[Dataset entries]

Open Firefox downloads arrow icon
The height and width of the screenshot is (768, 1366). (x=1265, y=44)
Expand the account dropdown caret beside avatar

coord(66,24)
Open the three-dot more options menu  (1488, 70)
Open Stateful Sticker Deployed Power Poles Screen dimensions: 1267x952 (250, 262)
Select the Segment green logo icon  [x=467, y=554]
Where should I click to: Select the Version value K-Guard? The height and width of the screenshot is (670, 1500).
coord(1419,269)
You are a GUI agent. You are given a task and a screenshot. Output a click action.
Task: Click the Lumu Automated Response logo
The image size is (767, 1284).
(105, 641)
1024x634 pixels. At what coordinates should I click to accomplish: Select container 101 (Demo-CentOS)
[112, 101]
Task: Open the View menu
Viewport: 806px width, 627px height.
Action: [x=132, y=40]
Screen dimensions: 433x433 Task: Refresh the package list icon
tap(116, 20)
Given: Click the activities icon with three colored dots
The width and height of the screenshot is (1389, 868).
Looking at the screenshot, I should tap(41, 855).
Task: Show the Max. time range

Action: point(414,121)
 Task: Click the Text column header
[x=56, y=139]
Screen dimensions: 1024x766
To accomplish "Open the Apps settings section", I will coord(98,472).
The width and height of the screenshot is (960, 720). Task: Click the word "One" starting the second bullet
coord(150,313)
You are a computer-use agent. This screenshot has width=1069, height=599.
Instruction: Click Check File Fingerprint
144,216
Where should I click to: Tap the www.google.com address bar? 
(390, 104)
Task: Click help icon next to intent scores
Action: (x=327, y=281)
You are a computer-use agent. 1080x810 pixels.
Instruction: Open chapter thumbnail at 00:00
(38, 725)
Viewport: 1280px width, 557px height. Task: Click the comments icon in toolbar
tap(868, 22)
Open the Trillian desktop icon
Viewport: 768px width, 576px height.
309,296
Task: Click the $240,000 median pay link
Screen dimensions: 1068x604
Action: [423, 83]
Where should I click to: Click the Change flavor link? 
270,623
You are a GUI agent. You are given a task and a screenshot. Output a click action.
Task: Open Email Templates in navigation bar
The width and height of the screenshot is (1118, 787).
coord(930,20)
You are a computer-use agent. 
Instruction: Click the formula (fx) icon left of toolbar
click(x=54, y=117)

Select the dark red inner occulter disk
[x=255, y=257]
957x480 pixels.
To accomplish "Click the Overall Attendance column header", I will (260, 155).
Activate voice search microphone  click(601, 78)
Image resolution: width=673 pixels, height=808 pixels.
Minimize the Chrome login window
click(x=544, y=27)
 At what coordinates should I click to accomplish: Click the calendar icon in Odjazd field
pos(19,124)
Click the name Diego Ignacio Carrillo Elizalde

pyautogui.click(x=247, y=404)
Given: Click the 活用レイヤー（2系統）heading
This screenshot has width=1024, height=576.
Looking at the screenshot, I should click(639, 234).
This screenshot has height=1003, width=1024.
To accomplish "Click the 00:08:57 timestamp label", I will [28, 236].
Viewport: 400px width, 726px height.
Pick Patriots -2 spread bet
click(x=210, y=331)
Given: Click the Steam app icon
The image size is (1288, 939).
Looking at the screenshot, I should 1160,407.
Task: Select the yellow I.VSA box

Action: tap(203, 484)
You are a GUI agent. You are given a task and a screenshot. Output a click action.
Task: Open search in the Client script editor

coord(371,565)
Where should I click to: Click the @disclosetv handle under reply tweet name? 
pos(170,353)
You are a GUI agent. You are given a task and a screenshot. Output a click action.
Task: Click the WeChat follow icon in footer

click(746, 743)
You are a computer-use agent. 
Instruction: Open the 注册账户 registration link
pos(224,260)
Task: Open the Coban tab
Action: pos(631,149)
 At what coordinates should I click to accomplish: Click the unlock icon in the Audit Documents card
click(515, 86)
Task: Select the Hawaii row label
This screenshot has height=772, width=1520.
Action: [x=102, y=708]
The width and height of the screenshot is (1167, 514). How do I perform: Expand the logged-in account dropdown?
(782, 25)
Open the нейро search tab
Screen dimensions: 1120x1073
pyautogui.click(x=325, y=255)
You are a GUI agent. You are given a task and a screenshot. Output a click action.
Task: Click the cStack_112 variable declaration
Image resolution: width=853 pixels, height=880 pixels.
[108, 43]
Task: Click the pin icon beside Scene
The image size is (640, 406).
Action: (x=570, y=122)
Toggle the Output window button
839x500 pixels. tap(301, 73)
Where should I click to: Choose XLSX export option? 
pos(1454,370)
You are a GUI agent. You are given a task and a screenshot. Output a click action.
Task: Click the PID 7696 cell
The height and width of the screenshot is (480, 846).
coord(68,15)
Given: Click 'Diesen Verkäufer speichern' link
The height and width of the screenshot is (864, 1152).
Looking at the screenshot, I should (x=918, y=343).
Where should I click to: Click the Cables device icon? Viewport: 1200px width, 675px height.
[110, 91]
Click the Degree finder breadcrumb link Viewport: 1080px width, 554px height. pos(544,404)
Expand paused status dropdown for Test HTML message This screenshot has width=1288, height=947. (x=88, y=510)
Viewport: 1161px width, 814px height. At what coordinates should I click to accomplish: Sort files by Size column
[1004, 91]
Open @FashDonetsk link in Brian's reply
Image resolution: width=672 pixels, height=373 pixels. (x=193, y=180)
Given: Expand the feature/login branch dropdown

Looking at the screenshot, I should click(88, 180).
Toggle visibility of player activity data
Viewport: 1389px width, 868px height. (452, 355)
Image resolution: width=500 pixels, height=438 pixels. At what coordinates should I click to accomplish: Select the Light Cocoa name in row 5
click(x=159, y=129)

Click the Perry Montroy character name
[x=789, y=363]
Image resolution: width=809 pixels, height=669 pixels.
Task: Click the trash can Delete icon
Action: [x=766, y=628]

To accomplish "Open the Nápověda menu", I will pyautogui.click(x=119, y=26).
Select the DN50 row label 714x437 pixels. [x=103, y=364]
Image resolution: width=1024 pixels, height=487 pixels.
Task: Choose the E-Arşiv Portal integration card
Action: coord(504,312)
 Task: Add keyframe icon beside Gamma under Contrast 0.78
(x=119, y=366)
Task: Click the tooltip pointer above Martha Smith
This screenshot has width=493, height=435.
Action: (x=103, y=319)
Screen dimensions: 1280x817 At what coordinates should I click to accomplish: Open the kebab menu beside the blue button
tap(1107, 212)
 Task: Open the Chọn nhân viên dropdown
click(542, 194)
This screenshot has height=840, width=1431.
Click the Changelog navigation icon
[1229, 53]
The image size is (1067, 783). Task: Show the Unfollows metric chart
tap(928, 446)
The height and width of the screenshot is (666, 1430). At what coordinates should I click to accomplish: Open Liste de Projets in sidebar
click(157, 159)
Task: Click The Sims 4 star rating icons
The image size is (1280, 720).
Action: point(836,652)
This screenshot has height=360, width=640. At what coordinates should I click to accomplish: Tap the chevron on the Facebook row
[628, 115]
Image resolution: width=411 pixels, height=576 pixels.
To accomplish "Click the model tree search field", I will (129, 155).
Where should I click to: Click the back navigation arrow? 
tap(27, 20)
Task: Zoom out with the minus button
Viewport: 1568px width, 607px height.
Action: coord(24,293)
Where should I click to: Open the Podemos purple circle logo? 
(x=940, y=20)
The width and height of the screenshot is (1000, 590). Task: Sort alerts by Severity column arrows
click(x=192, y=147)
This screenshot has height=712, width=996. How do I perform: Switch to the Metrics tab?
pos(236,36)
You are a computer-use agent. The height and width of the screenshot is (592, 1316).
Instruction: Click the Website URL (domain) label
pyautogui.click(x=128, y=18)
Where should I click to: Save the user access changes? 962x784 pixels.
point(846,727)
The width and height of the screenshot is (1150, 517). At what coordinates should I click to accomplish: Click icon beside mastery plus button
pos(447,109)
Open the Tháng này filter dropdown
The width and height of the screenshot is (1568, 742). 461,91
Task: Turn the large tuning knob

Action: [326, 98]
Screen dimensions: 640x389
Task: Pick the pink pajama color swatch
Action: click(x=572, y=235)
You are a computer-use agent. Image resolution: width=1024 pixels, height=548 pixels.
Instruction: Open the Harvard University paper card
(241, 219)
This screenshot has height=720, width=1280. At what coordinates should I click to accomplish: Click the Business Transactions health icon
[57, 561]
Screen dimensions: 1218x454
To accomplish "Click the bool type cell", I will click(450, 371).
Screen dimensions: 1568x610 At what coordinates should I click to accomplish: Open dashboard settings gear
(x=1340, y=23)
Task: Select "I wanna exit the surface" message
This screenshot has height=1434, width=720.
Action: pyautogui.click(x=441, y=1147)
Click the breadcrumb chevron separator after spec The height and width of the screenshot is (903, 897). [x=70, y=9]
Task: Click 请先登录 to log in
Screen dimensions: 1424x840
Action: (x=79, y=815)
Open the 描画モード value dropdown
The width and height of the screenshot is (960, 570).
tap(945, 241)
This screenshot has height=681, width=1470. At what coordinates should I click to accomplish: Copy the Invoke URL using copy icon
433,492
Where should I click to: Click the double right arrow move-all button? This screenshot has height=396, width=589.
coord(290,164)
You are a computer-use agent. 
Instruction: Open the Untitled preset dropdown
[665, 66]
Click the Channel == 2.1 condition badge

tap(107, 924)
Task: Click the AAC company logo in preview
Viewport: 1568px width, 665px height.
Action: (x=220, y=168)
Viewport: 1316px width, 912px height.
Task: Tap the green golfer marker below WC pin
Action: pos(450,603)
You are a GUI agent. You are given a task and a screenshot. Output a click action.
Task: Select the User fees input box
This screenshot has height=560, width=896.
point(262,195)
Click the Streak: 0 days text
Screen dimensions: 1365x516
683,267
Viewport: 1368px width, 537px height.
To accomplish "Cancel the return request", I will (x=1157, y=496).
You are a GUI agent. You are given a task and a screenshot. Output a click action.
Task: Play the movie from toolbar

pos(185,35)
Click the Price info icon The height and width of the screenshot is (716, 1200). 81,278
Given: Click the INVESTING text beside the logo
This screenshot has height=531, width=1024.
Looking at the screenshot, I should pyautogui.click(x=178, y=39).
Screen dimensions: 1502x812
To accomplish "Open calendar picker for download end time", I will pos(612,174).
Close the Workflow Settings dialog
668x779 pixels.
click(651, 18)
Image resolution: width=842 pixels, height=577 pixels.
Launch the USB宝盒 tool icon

- PROBLEM STATEMENT
Where the data above reaches the line holding "Select the DN50", begin printing, and stop after the line holding "Task: Click the tooltip". Each line must be reproduced exactly, with nothing else added.

- SOLVED PROBLEM
Select the DN50 row label 714x437 pixels. [x=103, y=364]
Image resolution: width=1024 pixels, height=487 pixels.
Task: Choose the E-Arşiv Portal integration card
Action: coord(504,312)
 Task: Add keyframe icon beside Gamma under Contrast 0.78
(x=119, y=366)
Task: Click the tooltip pointer above Martha Smith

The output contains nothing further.